Difficult relationships need messages of this specific kind
In this context, there’s one question that comes up time and again: How do you best deal with difficult people? Especially during the individual sessions with heads of departments or team leaders, this particular question is on the agenda of her coaching clients: How do I deal with an employee that I consider hard to handle? Can you learn something like that easily? Is there a standard procedure or do’s and dont’s list?
The leadership and communications expert Stefanie Voss knows from her own 15-year-coporate-experience: What helps is talking! Her simple advice is: If you are concerned about your relationship with a particular person, then speak with this person about it.

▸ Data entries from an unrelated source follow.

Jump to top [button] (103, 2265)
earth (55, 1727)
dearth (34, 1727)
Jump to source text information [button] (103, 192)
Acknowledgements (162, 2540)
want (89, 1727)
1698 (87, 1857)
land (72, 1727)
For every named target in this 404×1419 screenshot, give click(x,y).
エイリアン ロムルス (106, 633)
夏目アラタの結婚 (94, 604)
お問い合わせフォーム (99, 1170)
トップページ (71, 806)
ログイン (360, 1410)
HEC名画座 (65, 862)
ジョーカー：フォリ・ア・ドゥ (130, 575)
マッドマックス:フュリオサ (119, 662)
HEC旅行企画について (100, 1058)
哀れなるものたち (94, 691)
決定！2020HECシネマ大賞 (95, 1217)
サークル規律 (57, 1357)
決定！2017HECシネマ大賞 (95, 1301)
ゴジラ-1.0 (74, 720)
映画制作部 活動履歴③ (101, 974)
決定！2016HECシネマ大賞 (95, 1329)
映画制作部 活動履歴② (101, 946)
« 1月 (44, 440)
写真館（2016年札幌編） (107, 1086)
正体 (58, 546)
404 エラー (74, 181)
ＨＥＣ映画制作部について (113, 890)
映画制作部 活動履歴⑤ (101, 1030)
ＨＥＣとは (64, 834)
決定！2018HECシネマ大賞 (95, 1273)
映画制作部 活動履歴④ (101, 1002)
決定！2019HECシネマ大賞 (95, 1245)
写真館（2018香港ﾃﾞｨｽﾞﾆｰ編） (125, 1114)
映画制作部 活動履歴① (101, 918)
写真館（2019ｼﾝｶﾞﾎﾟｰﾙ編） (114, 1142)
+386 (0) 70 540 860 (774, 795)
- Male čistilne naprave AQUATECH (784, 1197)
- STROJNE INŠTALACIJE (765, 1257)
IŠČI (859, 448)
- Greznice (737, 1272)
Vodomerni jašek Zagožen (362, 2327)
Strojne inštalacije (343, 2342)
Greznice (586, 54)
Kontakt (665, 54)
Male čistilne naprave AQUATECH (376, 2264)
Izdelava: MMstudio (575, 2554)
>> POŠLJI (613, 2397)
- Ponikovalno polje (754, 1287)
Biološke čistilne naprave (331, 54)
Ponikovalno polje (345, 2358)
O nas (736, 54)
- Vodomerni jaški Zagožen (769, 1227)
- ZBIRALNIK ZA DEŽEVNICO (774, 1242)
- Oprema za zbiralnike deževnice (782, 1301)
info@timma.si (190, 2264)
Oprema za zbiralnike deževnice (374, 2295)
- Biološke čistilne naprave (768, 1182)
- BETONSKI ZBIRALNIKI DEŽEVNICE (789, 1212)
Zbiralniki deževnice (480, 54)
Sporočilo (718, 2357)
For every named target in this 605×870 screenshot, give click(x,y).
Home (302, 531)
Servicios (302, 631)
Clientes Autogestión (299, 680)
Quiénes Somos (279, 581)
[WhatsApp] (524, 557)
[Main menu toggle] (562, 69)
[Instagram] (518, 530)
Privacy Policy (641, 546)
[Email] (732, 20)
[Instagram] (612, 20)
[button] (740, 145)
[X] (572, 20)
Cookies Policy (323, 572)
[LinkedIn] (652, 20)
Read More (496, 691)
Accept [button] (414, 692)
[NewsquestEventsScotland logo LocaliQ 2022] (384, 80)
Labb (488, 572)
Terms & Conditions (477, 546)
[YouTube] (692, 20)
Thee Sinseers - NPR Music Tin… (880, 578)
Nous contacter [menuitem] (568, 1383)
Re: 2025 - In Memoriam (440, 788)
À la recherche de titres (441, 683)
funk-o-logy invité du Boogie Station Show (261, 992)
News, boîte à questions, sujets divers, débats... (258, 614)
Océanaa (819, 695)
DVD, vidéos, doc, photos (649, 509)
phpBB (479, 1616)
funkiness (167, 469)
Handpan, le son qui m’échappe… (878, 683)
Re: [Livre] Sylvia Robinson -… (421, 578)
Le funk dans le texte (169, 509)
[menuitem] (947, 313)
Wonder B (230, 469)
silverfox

She’ll admit immediately: That’s not an easy task. But in such a situation, there is a simple rule you need to adhere to, and then it usually works out quite well. You have to consistently stick to the so-called „I-messages“. Always give your individual opinion. Appropriate phrases could be: „I feel that our relationship is difficult“ or „I’m not sure how we can communicate better with each other.“
With „I-messages“, you give your very personal view of the situation. You indicate that in your opinion, there’s a need for clarification. Approaching another person with this kind of openness and insecurity even, may pave the way for the other person to open up as well and to also admit his or her insecurities. Then it’s not about who’s at fault or who’s right but simply about solving or clarifying the issue. And usually, this is exactly what both parties are very interested in.
In a situation loaded with conflict and difficult feelings, the most important „I-message“ is: „I’m very interested in a good collaboration / communication / relationship, so what can I do to improve the situation?“
An honest personal discussion, where I own up to my insecurity is much more effective than any kind blaming, shaming, finger-pointing or looking for other people’s faults.
So when going into a difficult situation or discussion remember the following key recommendations:
- Be yourself, communicate with clear and open I-messages. Describe your impressions without assuming that the other person feels the way you do.
- Ask your counterpart what you can do to improve the relationship.
- If it’s about interpersonal relationships, openness is the key to trust and honest communication.
- Based on trust, conflicts can be solved and constructive ideas for a future collaboration can be developed.
Those who approach others with openness and clarity will in most cases be met with open ears (and hearts). This is the basis for building trust, which is the essential prerequisite for any successful collaboration.
From her many team building processes conducted over the last 10 years, Stefanie Voss concludes: “Once we seriously understand that our own feelings and opinions are just that – our own, and not necessarily need to be seen, understood or accepted by someone else, then we are truly open-minded. I have my opinion and view, you have yours, and both is okay. Only then, there’s a chance to find a common ground to move ahead.”